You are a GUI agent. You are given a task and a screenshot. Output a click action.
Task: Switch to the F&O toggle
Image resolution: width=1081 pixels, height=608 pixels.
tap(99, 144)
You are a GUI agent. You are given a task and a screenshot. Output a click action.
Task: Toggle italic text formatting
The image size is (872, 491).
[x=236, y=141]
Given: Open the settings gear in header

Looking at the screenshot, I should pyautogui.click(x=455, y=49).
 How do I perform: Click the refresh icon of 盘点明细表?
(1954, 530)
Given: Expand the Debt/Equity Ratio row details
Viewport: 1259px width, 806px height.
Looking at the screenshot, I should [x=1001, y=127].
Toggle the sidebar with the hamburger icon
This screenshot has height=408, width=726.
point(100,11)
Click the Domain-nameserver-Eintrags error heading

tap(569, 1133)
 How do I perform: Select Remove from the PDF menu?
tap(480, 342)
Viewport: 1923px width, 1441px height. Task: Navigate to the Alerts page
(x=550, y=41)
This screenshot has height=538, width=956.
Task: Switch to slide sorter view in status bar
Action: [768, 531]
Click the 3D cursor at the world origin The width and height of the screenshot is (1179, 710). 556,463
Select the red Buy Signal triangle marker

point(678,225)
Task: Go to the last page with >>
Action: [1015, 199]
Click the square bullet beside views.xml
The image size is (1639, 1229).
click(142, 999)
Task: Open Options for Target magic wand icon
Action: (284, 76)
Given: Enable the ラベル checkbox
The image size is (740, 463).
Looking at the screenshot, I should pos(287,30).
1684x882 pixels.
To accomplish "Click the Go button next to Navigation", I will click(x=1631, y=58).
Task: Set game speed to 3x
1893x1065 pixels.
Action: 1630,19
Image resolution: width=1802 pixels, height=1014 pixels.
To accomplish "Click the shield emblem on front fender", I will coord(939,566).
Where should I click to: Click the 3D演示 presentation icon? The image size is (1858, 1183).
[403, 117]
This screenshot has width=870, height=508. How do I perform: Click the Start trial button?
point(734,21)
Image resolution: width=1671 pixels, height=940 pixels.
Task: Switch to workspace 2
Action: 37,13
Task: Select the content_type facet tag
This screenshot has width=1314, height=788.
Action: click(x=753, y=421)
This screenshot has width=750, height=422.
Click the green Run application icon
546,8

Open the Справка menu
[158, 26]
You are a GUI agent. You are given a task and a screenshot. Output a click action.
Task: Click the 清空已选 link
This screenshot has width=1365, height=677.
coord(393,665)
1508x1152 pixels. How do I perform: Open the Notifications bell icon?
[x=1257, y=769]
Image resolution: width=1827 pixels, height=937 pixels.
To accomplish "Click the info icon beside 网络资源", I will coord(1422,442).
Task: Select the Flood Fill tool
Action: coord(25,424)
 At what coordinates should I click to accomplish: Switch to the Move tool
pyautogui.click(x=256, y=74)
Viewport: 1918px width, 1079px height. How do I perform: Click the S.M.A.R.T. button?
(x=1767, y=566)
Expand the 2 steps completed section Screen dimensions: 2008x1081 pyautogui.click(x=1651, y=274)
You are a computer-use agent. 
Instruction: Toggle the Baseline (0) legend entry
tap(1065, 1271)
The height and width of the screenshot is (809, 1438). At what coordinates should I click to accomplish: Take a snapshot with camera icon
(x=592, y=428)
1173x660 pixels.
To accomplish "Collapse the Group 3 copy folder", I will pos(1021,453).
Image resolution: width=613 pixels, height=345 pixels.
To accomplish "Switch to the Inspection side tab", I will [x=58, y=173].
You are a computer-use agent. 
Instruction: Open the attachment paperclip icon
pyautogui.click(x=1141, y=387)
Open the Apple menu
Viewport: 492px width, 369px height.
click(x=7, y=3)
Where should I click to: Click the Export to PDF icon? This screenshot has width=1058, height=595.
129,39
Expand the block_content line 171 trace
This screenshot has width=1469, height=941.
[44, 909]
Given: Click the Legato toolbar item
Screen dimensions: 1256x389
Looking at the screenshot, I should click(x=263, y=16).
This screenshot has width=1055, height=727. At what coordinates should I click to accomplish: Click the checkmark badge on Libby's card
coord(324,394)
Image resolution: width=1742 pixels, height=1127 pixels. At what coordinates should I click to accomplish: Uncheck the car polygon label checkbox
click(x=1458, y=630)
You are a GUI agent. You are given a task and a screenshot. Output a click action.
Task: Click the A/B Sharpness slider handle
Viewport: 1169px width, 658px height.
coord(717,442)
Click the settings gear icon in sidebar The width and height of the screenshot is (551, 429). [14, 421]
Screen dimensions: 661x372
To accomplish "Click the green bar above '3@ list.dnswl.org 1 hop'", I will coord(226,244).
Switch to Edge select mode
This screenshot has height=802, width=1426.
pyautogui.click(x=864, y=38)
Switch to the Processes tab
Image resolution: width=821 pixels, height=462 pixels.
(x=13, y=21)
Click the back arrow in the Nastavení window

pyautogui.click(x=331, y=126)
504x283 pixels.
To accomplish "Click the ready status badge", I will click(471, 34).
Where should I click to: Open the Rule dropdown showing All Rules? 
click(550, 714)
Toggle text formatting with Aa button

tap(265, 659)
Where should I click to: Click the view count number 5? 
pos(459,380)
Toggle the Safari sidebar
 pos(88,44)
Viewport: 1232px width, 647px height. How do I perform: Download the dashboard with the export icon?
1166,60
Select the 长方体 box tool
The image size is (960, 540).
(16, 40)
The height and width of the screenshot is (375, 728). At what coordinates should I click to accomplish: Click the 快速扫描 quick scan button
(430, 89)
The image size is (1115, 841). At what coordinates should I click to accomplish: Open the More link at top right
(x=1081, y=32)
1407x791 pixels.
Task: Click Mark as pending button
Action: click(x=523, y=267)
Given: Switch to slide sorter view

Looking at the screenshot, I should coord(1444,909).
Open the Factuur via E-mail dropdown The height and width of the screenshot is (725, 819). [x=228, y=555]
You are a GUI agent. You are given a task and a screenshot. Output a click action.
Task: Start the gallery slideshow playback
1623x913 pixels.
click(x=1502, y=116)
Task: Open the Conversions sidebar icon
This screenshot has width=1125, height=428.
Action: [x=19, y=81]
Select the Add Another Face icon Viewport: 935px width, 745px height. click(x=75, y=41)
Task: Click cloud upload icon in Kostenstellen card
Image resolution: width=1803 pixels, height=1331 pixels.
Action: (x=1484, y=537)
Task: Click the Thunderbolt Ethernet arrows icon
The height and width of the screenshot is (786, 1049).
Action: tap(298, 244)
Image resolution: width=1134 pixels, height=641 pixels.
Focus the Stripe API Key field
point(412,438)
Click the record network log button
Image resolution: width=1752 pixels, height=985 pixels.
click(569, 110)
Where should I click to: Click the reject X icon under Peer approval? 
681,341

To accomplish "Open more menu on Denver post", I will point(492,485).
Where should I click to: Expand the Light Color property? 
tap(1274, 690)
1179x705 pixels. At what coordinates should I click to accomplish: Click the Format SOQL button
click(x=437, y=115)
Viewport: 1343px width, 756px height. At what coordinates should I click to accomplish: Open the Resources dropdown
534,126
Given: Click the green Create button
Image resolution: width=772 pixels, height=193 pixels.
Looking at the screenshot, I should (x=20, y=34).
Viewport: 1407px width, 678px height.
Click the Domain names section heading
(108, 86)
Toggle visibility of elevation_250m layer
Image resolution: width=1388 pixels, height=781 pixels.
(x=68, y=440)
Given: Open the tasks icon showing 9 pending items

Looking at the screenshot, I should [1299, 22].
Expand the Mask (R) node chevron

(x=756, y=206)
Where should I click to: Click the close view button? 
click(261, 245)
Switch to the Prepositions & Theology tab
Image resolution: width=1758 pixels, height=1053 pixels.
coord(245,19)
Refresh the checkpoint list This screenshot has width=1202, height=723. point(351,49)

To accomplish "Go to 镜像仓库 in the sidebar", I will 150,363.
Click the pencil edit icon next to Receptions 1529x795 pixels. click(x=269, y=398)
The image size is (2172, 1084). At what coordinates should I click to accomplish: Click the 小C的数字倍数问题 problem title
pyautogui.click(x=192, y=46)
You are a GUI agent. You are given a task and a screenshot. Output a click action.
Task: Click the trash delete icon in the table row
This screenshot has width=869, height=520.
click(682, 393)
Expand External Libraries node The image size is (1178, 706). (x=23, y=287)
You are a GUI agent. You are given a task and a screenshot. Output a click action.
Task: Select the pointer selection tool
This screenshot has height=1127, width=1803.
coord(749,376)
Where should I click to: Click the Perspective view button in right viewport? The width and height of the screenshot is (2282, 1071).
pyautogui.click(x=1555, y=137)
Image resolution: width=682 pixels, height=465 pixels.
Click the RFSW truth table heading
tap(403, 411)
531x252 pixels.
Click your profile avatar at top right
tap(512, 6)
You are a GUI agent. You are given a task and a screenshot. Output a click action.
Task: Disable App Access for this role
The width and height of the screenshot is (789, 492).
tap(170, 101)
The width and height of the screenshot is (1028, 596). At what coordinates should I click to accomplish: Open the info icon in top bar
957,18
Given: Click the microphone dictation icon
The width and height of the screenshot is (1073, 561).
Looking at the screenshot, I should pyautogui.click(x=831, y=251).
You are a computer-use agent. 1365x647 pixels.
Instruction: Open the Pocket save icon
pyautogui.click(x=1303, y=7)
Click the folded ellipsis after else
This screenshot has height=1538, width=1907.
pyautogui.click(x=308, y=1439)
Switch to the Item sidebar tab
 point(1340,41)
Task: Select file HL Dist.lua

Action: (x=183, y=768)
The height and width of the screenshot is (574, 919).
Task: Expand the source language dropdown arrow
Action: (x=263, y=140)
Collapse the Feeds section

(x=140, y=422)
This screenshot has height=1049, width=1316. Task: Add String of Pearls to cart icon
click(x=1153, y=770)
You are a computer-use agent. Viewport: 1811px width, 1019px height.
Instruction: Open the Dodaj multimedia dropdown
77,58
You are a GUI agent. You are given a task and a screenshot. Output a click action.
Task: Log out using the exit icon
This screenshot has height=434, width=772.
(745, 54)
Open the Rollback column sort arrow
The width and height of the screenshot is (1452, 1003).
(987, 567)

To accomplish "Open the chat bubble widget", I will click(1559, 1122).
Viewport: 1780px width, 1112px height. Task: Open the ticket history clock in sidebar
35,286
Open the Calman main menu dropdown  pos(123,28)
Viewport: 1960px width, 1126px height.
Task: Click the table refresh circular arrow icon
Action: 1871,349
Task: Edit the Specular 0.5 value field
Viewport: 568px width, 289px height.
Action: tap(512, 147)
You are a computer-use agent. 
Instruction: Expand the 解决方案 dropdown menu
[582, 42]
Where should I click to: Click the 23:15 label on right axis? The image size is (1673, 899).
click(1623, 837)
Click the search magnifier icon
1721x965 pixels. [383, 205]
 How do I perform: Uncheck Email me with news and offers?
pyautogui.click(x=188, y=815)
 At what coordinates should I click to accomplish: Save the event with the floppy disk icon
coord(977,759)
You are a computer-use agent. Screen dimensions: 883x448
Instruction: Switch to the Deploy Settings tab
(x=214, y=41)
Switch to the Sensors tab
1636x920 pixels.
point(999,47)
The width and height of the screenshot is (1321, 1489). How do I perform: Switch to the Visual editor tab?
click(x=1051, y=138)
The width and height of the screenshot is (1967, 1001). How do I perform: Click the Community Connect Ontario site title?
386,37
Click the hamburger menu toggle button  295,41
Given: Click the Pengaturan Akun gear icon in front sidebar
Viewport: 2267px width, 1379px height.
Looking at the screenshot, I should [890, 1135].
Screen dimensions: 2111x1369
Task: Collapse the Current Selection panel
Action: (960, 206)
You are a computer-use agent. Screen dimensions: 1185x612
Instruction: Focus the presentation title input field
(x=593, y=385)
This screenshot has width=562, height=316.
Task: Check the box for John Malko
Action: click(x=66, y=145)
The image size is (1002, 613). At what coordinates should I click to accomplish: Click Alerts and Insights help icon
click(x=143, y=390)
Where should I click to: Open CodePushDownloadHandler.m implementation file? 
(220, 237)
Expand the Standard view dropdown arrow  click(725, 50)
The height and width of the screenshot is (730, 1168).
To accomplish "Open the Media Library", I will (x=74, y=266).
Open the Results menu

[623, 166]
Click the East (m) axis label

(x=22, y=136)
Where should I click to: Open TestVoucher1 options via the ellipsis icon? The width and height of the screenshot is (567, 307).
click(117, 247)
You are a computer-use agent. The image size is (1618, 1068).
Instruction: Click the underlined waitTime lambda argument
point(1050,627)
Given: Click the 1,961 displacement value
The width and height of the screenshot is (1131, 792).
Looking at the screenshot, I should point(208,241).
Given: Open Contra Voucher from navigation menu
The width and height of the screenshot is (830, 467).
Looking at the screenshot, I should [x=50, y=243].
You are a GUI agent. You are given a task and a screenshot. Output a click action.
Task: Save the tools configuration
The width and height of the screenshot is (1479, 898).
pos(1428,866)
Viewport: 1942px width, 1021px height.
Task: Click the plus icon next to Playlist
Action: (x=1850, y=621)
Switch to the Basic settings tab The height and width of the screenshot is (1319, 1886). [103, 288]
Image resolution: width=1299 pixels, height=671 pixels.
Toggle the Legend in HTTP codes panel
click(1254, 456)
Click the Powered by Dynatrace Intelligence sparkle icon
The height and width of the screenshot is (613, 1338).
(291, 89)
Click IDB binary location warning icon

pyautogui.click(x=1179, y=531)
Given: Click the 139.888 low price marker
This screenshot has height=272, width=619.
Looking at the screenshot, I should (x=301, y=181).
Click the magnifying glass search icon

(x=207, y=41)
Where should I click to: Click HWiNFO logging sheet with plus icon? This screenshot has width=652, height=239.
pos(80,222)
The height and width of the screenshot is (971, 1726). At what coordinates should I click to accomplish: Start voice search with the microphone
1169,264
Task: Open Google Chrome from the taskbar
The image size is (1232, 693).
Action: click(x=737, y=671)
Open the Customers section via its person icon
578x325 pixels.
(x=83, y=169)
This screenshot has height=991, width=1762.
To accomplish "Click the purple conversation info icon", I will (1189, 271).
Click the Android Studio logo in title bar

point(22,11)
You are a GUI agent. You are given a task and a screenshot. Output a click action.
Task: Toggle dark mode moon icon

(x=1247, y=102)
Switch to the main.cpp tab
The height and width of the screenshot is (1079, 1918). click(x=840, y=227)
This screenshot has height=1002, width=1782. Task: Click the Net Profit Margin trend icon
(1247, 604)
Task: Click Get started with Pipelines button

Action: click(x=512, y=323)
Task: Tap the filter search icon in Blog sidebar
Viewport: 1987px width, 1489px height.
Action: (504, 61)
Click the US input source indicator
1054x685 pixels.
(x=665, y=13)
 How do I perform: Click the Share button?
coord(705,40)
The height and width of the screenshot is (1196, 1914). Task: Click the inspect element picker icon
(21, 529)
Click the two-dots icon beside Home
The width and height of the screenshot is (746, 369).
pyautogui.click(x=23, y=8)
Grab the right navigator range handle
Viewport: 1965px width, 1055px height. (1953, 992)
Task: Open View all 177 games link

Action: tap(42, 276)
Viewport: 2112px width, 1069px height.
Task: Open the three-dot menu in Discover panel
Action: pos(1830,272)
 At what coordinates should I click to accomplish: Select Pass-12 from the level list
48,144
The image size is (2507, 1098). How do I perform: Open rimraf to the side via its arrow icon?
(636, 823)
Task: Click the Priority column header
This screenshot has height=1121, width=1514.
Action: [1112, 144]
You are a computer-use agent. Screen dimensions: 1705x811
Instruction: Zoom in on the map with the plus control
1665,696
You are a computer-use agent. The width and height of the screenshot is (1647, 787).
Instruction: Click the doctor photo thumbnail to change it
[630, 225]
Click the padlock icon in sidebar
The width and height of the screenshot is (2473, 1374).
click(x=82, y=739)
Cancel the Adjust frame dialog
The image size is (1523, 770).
^^^^^^^^^^^^^^^^
- What to produce: Only the lines from the one containing "Task: Open View all 177 games link" through the end of the listing belong in the response, each reproduced exactly.

- Task answer:
Task: Open View all 177 games link

Action: tap(42, 276)
Viewport: 2112px width, 1069px height.
Task: Open the three-dot menu in Discover panel
Action: pos(1830,272)
 At what coordinates should I click to accomplish: Select Pass-12 from the level list
48,144
The image size is (2507, 1098). How do I perform: Open rimraf to the side via its arrow icon?
(636, 823)
Task: Click the Priority column header
This screenshot has height=1121, width=1514.
Action: [1112, 144]
You are a computer-use agent. Screen dimensions: 1705x811
Instruction: Zoom in on the map with the plus control
1665,696
You are a computer-use agent. The width and height of the screenshot is (1647, 787).
Instruction: Click the doctor photo thumbnail to change it
[630, 225]
Click the padlock icon in sidebar
The width and height of the screenshot is (2473, 1374).
click(x=82, y=739)
Cancel the Adjust frame dialog
The image size is (1523, 770).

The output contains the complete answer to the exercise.